President Barack Obama issued an executive order in 2010 instructing that the rule-making process begin. The Cabinet agencies involved are departments of Education, Homeland Security, Agriculture, Housing and Urban Development, Justice, Labor, Veterans Affairs, and Health and Human Services, and the Agency for International Development.

Last August, the nine agencies published proposed rules seeking comment.

The rules, once they take effect, will clarify what activities can and cannot be supported with direct federal financial assistance. The term “inherently religious activities” will be replaced with the term “explicitly religious activities” and the rules will provide examples of such activities. They also will bar organizations that receive federal financial assistance from discriminating against beneficiaries, including denying services or benefits, based on religion, a religious belief, a refusal to hold a religious belief, or a refusal to attend or participate in a religious practice.

The nine agencies must ensure all decisions on federal financial assistance for faith-based groups to deliver services are based solely on merit and make it clear the faith-based organizations are eligible to participate in a federal agency’s social service programs on the same basis as any other private organization.

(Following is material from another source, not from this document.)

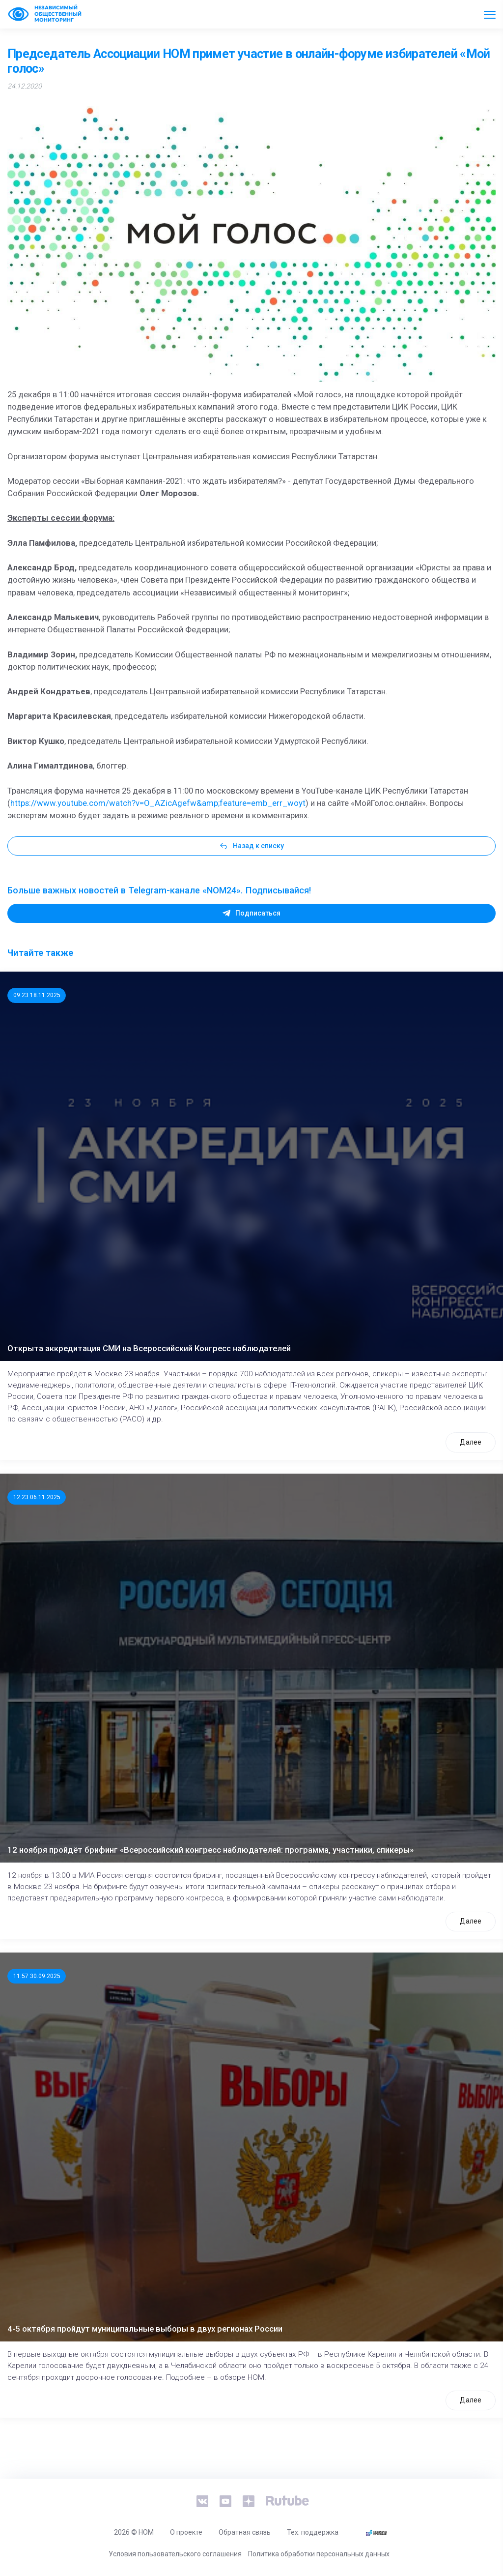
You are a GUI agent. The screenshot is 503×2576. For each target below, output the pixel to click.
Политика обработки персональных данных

The agencies also will conduct workshops to brief faith-based groups on the rules.

While large-scale religious organizations have long applied for and received federal grants to provide services — the work with refugees by the USCCB’s Office of Migration and Refugee Services, for example — the George W. Bush administration sought to expand the awarding of grants to smaller faith-based entities. Concerns were raised, though, that some of the awardees required recipients of services to take part in religious activities.

“Bush started the faith-based initiative in his administration, and obviously Bush was a Republican, and President Obama kept a lot of it in place,” Diament said. “It really puts the notion of religious organizations being able to partner with the federal government on, hopefully, a much more stable and enduring footing since it’s now been embraced by a Republican president and a Democratic president.”